This week’s Book Look is with Anna Brown, a book designer and design educator. She is a senior lecturer at Massey University’s School of Design and director of Open Lab, its in-house design studio.
This collection of books was commissioned in 2006 by the Institut Français, an organisation set up by the French Ministry of Foreign Affairs. The Institut Français was established to promote French culture and, in particular, to promote books written in French. I picked them up when my daughter was, briefly, attempting to learn French at the Alliance Française at the age of five – she is now eleven. They were free and they were beautiful! Every week I would look forward to sitting in the waiting room and devouring the next edition.
It is testament to how much I love these books that when I was asked to provide one photo I had to provide at least five, that the once beautiful and crisp cream covers are now covered in fingerprints, and that even now, six years on, I still open them and enjoy the skill and wistful playfulness with which they were designed.
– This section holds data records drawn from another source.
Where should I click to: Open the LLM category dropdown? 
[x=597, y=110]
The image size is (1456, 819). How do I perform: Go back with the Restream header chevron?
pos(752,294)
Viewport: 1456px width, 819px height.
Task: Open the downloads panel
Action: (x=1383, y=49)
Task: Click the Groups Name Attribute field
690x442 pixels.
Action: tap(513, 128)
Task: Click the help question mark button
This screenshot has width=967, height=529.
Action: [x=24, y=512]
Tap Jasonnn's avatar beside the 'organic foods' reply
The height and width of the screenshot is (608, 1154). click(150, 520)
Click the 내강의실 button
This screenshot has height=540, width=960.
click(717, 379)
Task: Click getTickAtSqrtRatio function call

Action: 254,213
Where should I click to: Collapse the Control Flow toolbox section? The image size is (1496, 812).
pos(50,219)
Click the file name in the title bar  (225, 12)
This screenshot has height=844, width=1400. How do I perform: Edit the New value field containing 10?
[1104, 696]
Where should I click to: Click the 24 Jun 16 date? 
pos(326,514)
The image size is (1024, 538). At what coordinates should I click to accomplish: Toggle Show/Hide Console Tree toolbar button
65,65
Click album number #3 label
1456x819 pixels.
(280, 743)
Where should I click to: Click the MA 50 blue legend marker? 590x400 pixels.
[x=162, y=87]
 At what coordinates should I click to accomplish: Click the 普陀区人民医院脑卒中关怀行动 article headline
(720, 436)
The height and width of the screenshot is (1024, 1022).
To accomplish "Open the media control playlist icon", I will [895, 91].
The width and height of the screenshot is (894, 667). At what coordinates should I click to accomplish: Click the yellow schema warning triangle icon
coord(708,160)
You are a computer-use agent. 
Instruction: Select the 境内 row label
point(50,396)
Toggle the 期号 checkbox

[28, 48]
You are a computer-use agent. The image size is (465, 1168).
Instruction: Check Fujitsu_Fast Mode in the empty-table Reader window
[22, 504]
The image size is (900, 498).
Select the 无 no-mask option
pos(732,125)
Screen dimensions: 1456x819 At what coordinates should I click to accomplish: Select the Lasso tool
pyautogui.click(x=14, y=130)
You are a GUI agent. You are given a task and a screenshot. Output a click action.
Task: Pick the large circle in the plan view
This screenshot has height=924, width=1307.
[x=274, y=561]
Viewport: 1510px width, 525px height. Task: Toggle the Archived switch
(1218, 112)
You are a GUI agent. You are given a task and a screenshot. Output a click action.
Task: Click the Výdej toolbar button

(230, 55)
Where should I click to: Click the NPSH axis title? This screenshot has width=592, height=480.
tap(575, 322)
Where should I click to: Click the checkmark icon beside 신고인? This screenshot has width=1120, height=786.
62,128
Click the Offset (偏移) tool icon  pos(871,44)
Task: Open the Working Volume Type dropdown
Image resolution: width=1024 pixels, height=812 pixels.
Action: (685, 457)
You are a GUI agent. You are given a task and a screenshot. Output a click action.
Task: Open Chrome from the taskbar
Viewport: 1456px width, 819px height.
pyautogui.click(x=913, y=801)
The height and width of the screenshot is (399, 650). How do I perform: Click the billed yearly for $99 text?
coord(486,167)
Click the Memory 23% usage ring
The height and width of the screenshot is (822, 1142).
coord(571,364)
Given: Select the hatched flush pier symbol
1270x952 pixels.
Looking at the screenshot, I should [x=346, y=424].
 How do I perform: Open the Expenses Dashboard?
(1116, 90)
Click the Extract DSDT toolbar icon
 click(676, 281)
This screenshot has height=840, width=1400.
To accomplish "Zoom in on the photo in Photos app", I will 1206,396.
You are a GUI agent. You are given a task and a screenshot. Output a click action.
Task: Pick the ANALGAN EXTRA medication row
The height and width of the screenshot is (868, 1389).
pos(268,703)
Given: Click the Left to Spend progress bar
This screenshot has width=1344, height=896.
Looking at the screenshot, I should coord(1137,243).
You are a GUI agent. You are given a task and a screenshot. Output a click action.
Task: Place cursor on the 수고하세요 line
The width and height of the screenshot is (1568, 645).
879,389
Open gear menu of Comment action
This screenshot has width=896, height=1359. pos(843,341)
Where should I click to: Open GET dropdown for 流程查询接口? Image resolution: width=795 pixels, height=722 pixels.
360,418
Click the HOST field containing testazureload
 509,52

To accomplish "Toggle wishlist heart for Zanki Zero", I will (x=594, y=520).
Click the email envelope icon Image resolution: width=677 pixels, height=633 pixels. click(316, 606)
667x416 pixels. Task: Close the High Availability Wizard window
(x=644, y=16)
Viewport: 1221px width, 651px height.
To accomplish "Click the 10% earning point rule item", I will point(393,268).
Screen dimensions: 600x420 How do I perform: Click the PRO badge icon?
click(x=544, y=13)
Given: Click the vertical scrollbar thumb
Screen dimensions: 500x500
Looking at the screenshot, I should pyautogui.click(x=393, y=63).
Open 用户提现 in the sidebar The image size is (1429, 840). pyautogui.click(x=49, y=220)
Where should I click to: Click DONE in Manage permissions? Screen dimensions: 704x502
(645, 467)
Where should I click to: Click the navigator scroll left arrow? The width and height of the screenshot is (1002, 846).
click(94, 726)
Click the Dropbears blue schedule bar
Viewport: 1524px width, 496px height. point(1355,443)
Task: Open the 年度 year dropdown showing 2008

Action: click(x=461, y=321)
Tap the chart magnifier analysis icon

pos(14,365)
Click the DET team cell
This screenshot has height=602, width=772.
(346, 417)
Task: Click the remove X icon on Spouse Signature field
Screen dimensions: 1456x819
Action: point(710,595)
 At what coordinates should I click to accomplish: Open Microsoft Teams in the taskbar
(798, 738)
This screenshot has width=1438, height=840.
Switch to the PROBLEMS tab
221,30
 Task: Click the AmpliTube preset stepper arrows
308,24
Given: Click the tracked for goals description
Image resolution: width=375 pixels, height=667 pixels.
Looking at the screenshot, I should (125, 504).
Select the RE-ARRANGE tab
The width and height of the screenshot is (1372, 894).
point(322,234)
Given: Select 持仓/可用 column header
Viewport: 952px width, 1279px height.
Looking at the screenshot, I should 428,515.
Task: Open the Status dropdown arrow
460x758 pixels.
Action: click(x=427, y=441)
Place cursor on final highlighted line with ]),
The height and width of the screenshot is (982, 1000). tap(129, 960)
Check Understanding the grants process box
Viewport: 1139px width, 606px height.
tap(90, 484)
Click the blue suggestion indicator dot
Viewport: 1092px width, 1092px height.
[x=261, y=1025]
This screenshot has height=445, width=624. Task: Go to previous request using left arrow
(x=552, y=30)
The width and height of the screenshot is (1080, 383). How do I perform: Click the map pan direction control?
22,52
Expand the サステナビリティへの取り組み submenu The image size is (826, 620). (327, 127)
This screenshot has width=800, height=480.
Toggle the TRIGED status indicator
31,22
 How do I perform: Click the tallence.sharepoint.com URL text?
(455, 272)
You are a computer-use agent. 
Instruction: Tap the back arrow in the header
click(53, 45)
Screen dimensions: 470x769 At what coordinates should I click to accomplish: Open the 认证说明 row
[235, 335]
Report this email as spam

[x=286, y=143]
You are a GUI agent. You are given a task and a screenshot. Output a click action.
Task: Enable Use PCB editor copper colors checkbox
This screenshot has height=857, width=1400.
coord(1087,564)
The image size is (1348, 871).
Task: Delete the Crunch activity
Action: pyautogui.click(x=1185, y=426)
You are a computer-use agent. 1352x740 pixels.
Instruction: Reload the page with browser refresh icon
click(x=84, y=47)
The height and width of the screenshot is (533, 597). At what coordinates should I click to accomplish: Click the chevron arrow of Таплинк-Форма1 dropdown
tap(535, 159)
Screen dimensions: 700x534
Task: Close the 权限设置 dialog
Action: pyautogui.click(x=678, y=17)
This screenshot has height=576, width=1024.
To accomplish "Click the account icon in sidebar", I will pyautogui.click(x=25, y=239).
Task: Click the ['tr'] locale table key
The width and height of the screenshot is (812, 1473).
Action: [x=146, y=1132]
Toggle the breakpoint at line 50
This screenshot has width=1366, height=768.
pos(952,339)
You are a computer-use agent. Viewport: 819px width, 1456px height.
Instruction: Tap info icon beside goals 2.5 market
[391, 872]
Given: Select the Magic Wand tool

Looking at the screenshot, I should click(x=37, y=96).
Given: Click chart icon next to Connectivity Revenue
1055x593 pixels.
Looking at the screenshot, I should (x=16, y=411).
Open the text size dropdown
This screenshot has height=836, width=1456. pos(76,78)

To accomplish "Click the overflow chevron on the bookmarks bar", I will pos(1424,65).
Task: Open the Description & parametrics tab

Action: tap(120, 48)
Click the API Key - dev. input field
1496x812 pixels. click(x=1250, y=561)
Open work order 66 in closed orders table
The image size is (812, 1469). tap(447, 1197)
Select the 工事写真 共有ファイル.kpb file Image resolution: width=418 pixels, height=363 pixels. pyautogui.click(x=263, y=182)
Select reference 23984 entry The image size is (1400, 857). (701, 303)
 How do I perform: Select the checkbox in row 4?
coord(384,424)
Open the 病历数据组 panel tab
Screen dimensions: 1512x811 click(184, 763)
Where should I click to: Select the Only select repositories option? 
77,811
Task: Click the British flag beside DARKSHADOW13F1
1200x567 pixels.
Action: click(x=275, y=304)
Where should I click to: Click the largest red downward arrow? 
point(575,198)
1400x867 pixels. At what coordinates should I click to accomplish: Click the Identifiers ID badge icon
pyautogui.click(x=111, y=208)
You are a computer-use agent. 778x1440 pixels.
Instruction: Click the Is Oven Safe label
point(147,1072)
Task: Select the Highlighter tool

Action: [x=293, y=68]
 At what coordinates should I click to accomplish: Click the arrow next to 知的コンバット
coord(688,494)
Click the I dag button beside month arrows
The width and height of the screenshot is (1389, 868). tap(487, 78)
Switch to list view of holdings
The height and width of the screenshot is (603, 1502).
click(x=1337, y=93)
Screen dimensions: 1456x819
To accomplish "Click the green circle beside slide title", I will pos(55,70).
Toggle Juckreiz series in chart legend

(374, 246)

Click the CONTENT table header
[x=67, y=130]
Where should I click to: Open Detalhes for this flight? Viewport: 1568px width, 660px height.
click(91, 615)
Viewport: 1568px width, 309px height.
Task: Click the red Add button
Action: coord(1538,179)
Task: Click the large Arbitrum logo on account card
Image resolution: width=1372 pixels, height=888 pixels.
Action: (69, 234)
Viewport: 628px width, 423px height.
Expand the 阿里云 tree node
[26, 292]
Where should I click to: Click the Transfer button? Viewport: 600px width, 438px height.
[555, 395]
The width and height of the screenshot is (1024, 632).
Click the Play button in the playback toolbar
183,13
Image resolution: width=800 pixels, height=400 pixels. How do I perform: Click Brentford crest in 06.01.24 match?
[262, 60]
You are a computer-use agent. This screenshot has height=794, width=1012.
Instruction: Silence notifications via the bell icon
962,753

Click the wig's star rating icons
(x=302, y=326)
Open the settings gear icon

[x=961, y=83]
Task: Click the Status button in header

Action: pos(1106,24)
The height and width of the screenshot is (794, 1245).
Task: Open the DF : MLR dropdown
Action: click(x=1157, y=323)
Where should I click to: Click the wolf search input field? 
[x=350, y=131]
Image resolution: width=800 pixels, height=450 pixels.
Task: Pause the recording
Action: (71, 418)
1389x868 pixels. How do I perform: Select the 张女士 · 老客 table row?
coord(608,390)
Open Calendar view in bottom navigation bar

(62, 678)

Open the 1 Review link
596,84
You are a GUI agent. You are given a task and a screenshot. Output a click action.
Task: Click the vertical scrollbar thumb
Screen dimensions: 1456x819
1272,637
The four editions I chanced upon are written about Julien Gracq, a novelist; Raymond Aron, a philosopher; Alexis de Tocqueville, a 19th-century political thinker and historian; and Pierre Reverdy, a poet. They are designed by SpMillot (Philippe Millot), a designer based in Paris with Éditions Take Five.
These books are typeset in Quadraat (serif and sans serif) with a smattering of Futura Bold. Every edition uses these typefaces, but each does so in a novel way. The way Millot uses the grid is expert, but it is in his whimsical use of Quadraat that you really get the sense that he is flexing his typographic muscles. He uses drop caps in one edition and large folios in another. Footnotes bring the page to life and timelines allow Millot to change the reading condition from portrait to landscape.
Each edition is printed on a smooth cream stock in varying weights for the text pages and the pictorial pages (reminiscent of Munken Pure paper). Each utilises an elaborate and distinctive pattern, but only occasionally – in the single gatefold at the front of the book and debossing on the back cover. The books are stitched with black thread and bound with blue adhesive, and have an embossed symbol on the front cover. While this sounds like it might be overkill, each book has the feeling that it was generated with a light touch, and the result is beautiful.
But ultimately, for me, what ties it all together is that these are beautiful books about books, with images of older editions to be found within the pages. Each one is a love affair with books – one the reader and designer clearly share.